BREAKING: Lafayette quietly removes spoil levee from St Martin Parish

Cypress Island Swamp Area

Cypress Island Swamp Area, from St. Martin Parish Property Tax Assessor’s website.

A tip came in late yesterday from St. Martin Parish officials that a contractor for Lafayette Consolidated Government has removed “about 1,500 yards of dirt” from the St. Martin Parish side of the Vermilion River, and relocated it to the Lafayette side. That dirt was left over from a dredging operation in the Vermilion river that occurred sometime in the 1950s. As the river was being cleaned out, the dirt was left on the bank on the St. Martin Parish side.
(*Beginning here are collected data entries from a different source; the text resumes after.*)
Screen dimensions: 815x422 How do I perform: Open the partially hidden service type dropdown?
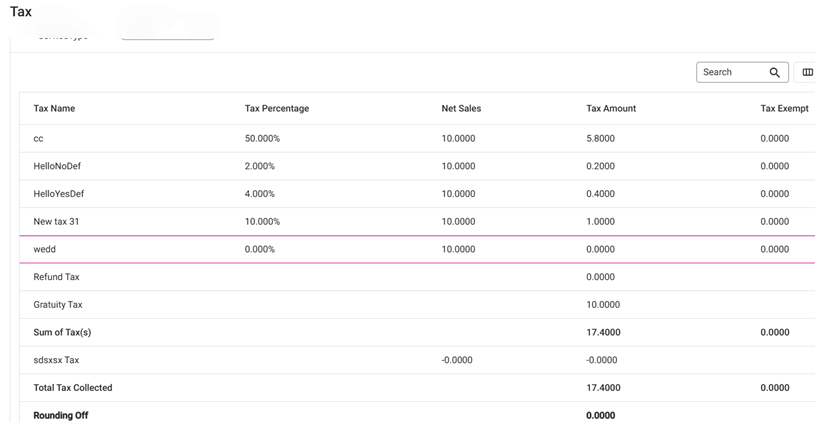pos(167,37)
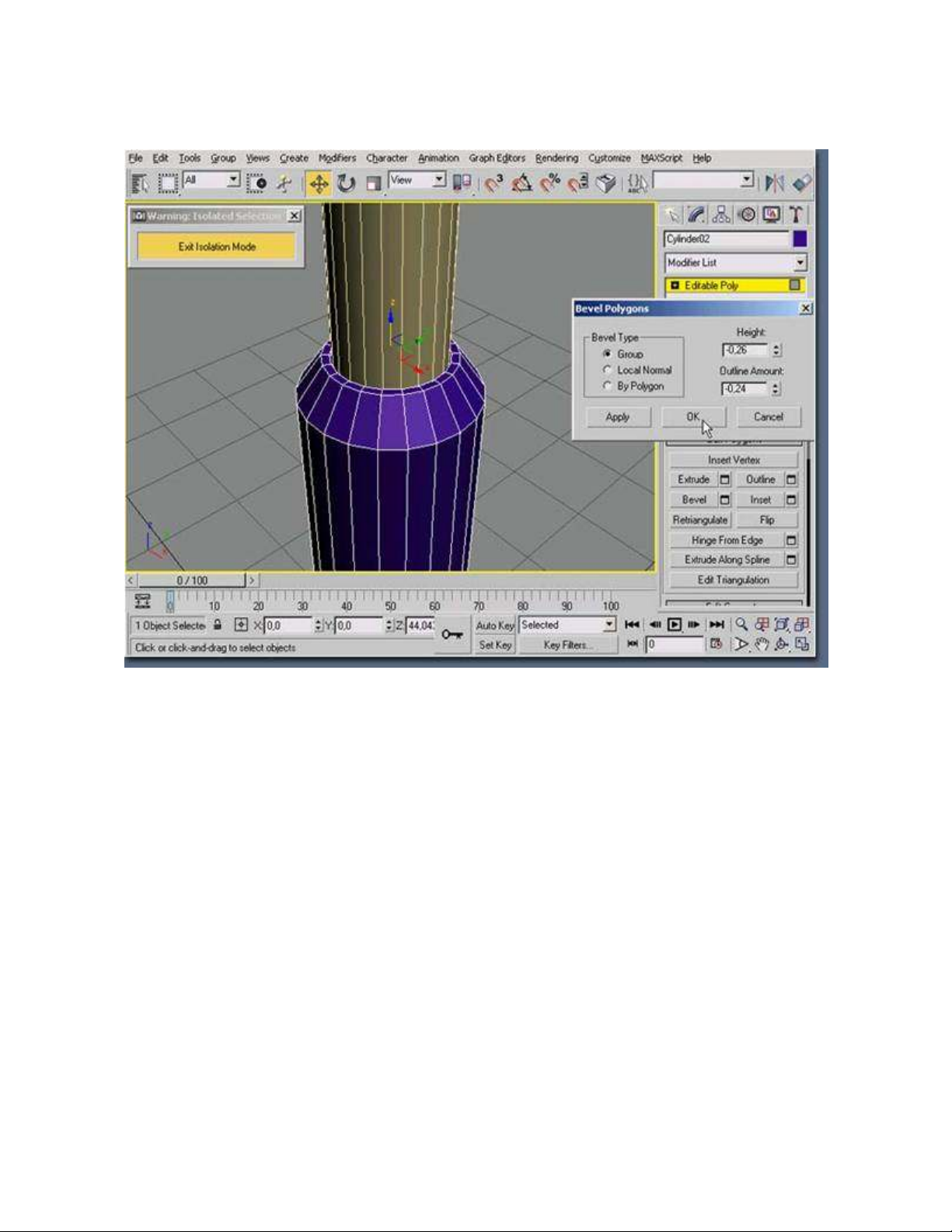Open the Hierarchy panel tab
The width and height of the screenshot is (952, 1232).
pos(721,215)
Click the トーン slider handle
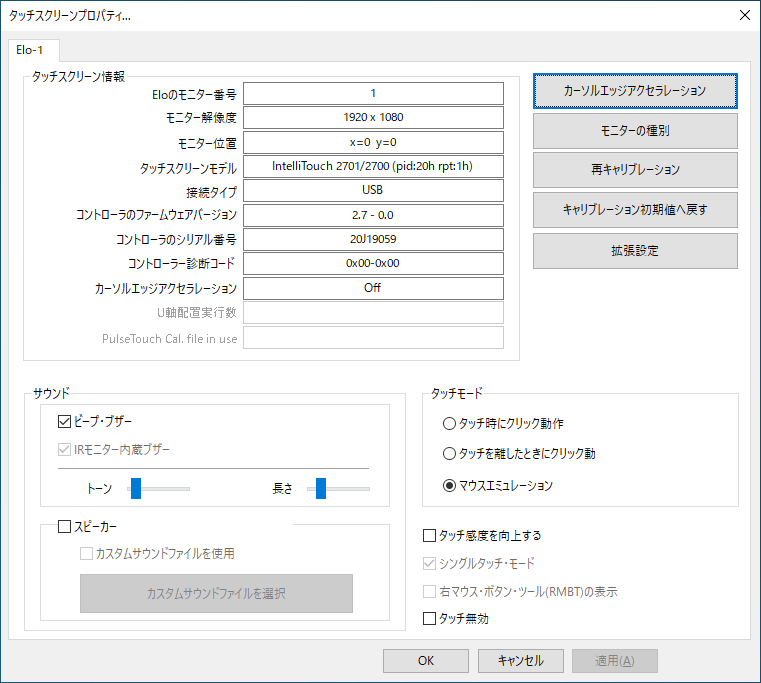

The 2016 flood event in the area brought new attention to the spoil bank. Some who pay close attention to water flow and flooding believed that the spoils created something of a levee, that reduced the size of a natural floodwater retention area in Cypress Island Swamp. Negotiations had been ongoing between St. Martin and Lafayette parishes for some months. However, St. Martin officials tell us a meeting that was supposed to occur in December never took place.

The disagreement stemmed from officials in St. Martin Parish believing that the spoil bank levee protected the parish from Vermilion River flooding. Several studies were completed. One of those studies reportedly supported St. Martin’s position, and another study supported Lafayette’s.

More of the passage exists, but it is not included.